2.3 In seiner Begründung verkennt der Gesuchsteller, dass die Abweisung eines Beweisantrags keinen Ausstandsgrund begründet. Abgewiesene Beweisanträge können an der Hauptverhandlung erneut gestellt werden (Art. 331 Abs. 3 StPO). Die Abweisung des vorliegenden (erneuten) Beweisantrags wurde überdies vom Instruktionsrichter mit Verfügung vom 17. Februar 2022 sorgfältig und nachvollziehbar begründet. Eine Verletzung von Art. 333 StPO ist nicht nachvollziehbar und müsste als Verfahrensfehler ohnehin im Rechtsmittelverfahren gerügt werden. Krasse und wiederholte Verfahrensfehler, welche Vorbefassung zu begründen vermögen, sind keine ersichtlich. Es gelingt dem Gesuchsteller demnach nicht, eine den Ausstand begründende Tatsache glaubhaft zu machen. Daraus folgt die Abweisung seines Gesuchs.
3.
Bei diesem Ausgang des Ausstandsverfahrens hat der Gesuchsteller dessen Kosten zu tragen (Art. 59 Abs. 4 StPO), wobei die Gebühr auf CHF 500.– festzusetzen ist (vgl. § 33 des Reglements über die Gerichtsgebühren, SG 154.810).

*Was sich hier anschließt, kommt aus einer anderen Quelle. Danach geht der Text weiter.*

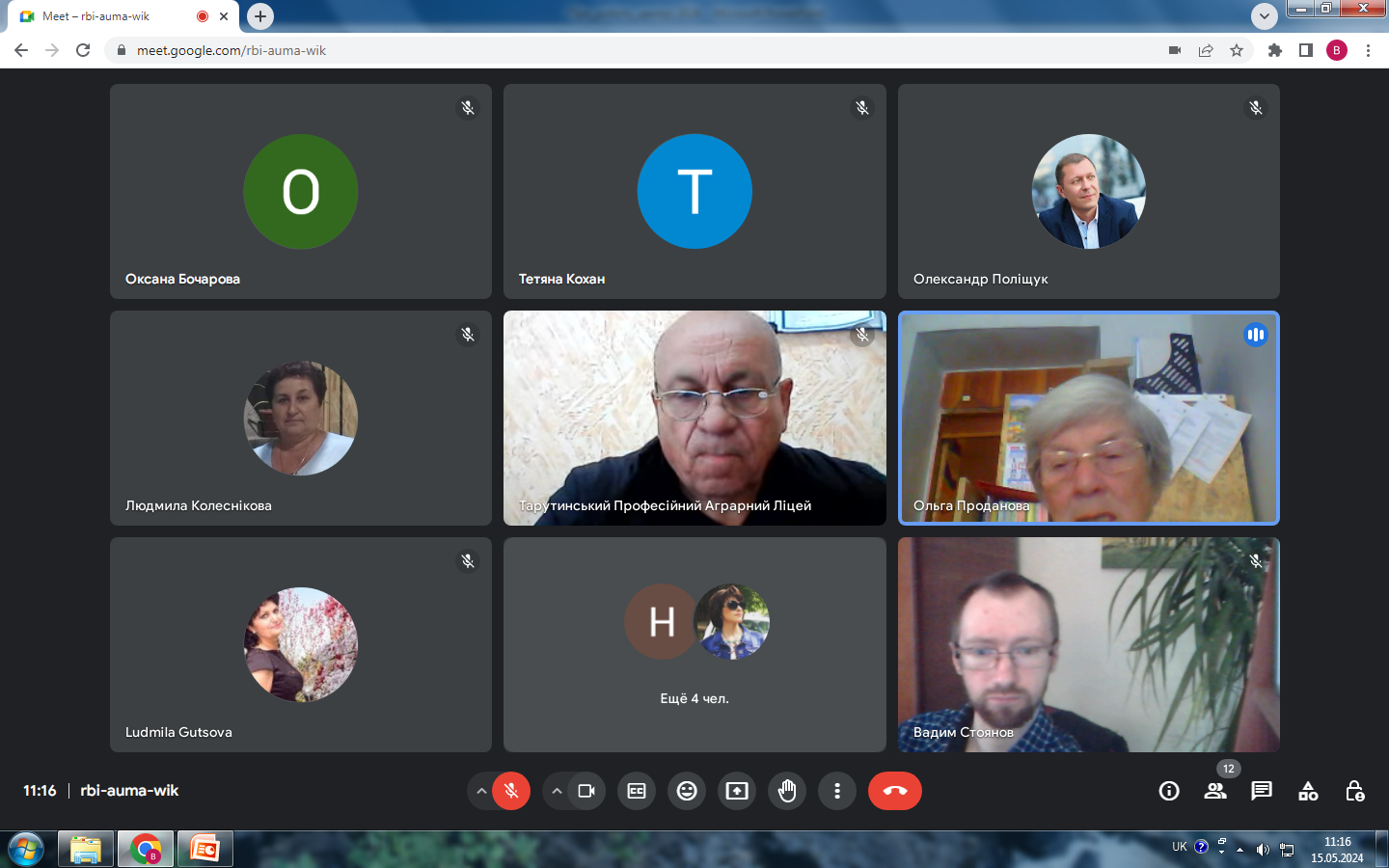The width and height of the screenshot is (1389, 868).
Task: Click the present screen icon
Action: [x=737, y=791]
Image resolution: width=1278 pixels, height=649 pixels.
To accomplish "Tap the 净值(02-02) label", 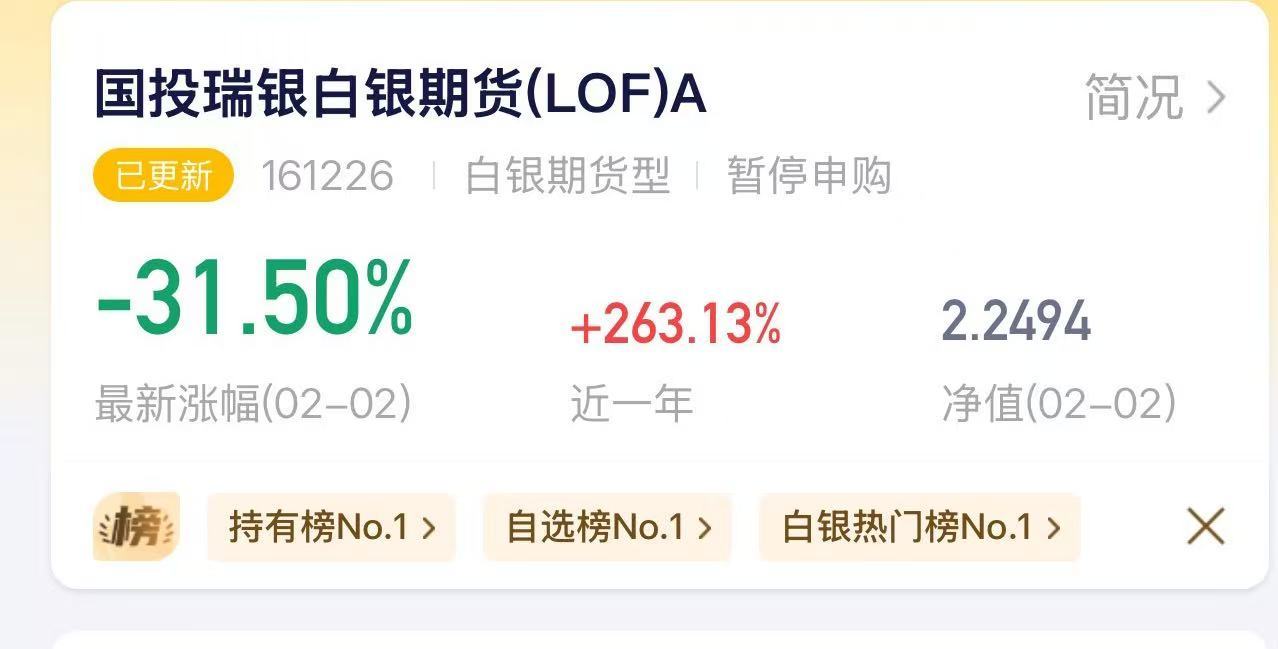I will pos(1058,404).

Demgemäss erkennt das Appellationsgericht (Einzelgericht):
://: Das Gesuch wird abgewiesen.
Der Gesuchsteller trägt die Kosten des Ausstandsverfahrens mit einer Gebühr von CHF 500.–.
Mitteilung an:
- Gesuchsteller
- Gerichtspräsident
APPELLATIONSGERICHT BASEL-STADT
Der Präsident Die a.o. Gerichtsschreiberin
lic. iur. Christian Hoenen BLaw Laura Wigger
Rechtsmittelbelehrung
Gegen diesen Entscheid kann unter den Voraussetzungen von Art. 78 ff. des Bundesgerichtsgesetzes (BGG) innert 30 Tagen seit schriftlicher Eröffnung Beschwerde in Strafsachen erhoben werden. Die Beschwerdeschrift muss spätestens am letzten Tag der Frist beim Bundesgericht (1000 Lausanne 14) eingereicht oder zu dessen Handen der Schweizerischen Post oder einer diplomatischen oder konsularischen Vertretung der Schweiz im Ausland übergeben werden (Art. 48 Abs. 1 BGG). Für die Anforderungen an den Inhalt der Beschwerdeschrift wird auf Art. 42 BGG verwiesen. Über die Zulässigkeit des Rechtsmittels entscheidet das Bundesgericht.